Blackberry: New Phone, Who’s This?

All he wanted was total dominion over the smartphone market and a hockey team in Hamilton, Ontario. He is Jim Balsillie (Glenn Howerton), the former CEO of Research in Motion, the company responsible for the once-popular Blackberry model of mobile phones. Making a large bid on the Pittsburgh Penguins, who needed a new arena and were floundering as a franchise for the second time in the team’s history, just as a young Sidney Crosby was coming into his own in the league. Balsillie did not play by the league’s rules and became, whether you’re from Hamilton or somewhere else, either a fascinating story about a power struggle to bring a sport home or a businessman invested in good ideas that end up with poorly executed results. That’s a better movie, the struggle, and necessity to bring a hockey team home is a fascinating story. You have grand characters baked in: Jim Balsillie, NHL commissioner Gary Bettman, and two of the greatest hockey athletes in history, Mario Lemieux and Sidney Crosby. That’s a story with at least three stages, as Balsillie tried his luck two more times, with the then-struggling but now very profitable Nashville Predators and Gary Bettman’s failing pet project in the desert, the Arizona Coyotes. Sure, you can pepper some Blackberry events in there, that would be just fine, but a story about the business of hockey has never been properly made and would be very interesting.

What gets made all the time are biopics about executives for companies of products that we know about. The thinking goes, if we are invested in the product, we might be invested in the people who made it. Blackberry, like many such movies, is an opportunity to look down our noses at history and earlier inventions and think, how did we all get by before the iPhone anyway? And we have these primary documents about popular figures from this era already. We have the Aaron Sorkin penned and David Fincher directed The Social Network (2010) and the Aaron Sorkin penned and Danny Boyle directed Steve Jobs (2015). As a consequence, we now have a wave of filmmakers whose taste has grown around these movies and is reproducing the beats of their stories and Sorkinese character backgrounding in a mostly palatable but mildly imitative way.

A well-licensed soundtrack shows where the budget has gone as we enter the playfield of early Dudes in Offices development of the Blackberry. That’s right, the folks behind the device worshipped at the alter of John Carmack and DOOM (1993) — why they pronounce the game’s developer, id, as “I-D,” is anyone’s guess. Between crunch time on making the world’s smallest emailing device, they play LAN games of Command & Conquer, where a symbolic plunger is moved to the losing computer. They screen classic cinema between shifts of Real Time Strategy and listen to cassette tapes from the ’90s Teenage Mutant Ninja Turtles films to decompress. It’s that kind of office that could only have existed at that kind of time. It brings up a nice specificity for a certain kind of tech development and the feeling of that community at that moment.

They had made such a beautiful prototype and controlled the lion’s share of the market.
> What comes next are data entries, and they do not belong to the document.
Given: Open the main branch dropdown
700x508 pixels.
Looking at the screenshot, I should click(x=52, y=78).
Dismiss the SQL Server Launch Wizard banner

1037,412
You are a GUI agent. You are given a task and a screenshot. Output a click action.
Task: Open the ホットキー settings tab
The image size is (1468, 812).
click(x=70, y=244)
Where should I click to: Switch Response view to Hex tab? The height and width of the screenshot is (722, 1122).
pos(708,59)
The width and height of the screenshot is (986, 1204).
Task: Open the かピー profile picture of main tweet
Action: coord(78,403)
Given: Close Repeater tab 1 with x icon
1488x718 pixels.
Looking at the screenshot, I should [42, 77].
It was a breezy ride for the crew at Blackberry. Then came Steve Jobs’ announcement of the iPhone. At that precise moment, humanity evolved into a different technological age. All of the aforementioned elements of tech development died with that presentation and in its place was birthed a new breed of technological advancement. The genius of the iPhone is not simply that it didn’t have a keyboard but that all the Blackberry had, as its primary competition, was a keyboard. How could it possibly compete with the impending future was simply a phone that was not what they were making?

This leads down the expected paths, if you’ve watched any of these recent films about the inventors of products and early innovators in tech sectors, you’ve seen them all. If Aaron Sorkin didn’t write them you probably didn’t need to see them very much. That’s true with Blackberry, which has such bare-standard composition and a script that sinks into casual obviousness, that it can hardly impress anything like a new idea on the audience. The most it can probably do is remind us of old things and how they used to be. At least there’s a really fun hockey story in there. Much like the ascension of Steve Jobs and Apple, NHL’s Gary Bettman and his Board of Governors were never going to let Jim Balsillie win. He always had the right ideas but was tragically out of touch. The resulting film is just so formally unmoving, stuck in the stasis of typified biopic trappings, and with no ideas to work itself out of such easy cliches, the film is a non-starter. There’s almost certainly a more interesting film in here but now that we’ve entered a phase where even the losers of the tech sector get their movies, we’re probably going to have to sit through a lot of deeply anti-climatic storytelling over the next few years.